Washington Breaking ranks, a small band of House Republicans declared their opposition to a troop buildup in Iraq on Wednesday, and President Bush appeared resigned to passage of a nonbinding measure disapproving of his decision.
"I'm going to make it very clear to the members of Congress, starting now, that they need to fund our troops," the president said, looking past this week's debate toward congressional action next month on his request for nearly $100 billion for the military.
Bush spoke at a White House news conference timed - coincidentally or not - for the hour that Republican critics of his war policies took their turn in a marathon debate on the House floor.
"I am personally very high on President Bush, but on the matter of troop escalation, I am not in agreement," said Republican Rep. Howard Coble, of North Carolina.
"I insist that we do not maintain an eternal presence in Iraq, if for no other reason than the cost to the taxpayers, which has been astronomically unbelievable," he said. He also noted the war has cost more than 3,100 U.S. troops their lives.
Coble was one of fewer than a dozen Republicans to swing behind the measure. It declares that Congress "disapproves of the decision of President George W. Bush ... to deploy more than 20,000 additional United States combat troops to Iraq."
The 95-word measure adds that "Congress and the American people will continue to support and protect the members of the United States armed forces who are serving or who have served bravely and honorably in Iraq."
By early evening, only one Democrat, Rep. Jim Marshall of Georgia, had announced he would vote in opposition.
Approval is expected on Friday. Senate Majority Leader Harry Reid, D-Nev., has announced plans to try for a vote on an identical bill in the next few weeks. Prospects there are uncertain because Republicans have said they will also demand a vote on an alternative measure that says Congress should neither cut nor eliminate funds for troops in the field.
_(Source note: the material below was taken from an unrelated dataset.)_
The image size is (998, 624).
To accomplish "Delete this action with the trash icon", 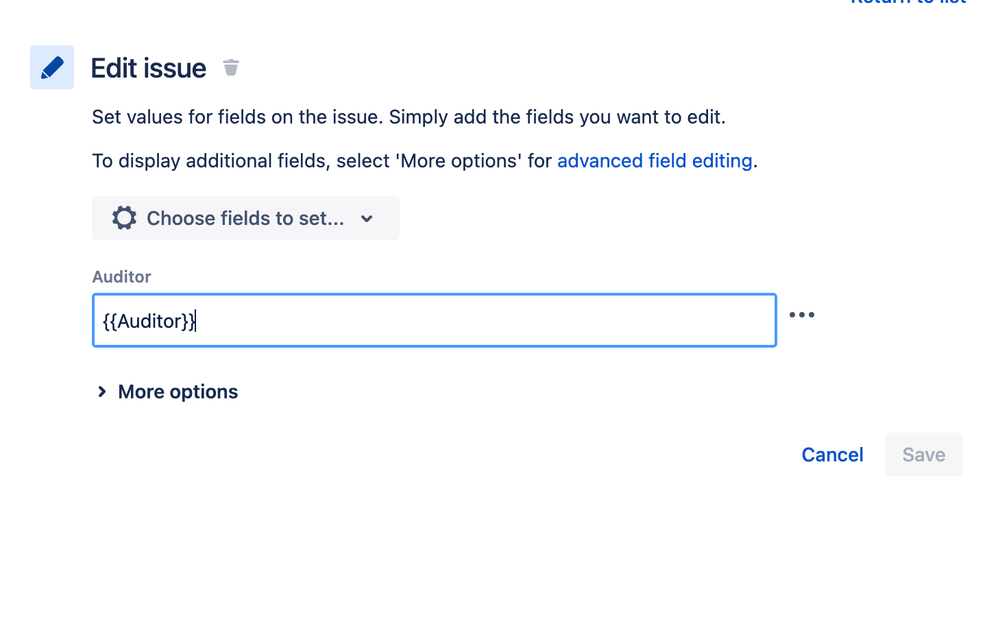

Democrats took control of Congress after elections last fall that were shaped in large measure by public opposition to the war. House Speaker Nancy Pelosi, D-Calif., has described the nonbinding measure as the first step in a longer campaign to end U.S. participation in the nearly four-year-old conflict.
Several Democrats have said they favor cutting off money as a way to accomplish that, and Bush was eager to lay down a marker on that issue.
"They have every right to express their opinion, and it is a nonbinding resolution," he said of the measure before the House. But looking ahead, he added that Congress soon "is going to be able to vote on a piece of legislation that is binding, a bill providing emergency funding for our troops. ... We have a responsibility, all of us here in Washington, to make sure that our men and women in uniform have the resources and flexibility they need to prevail."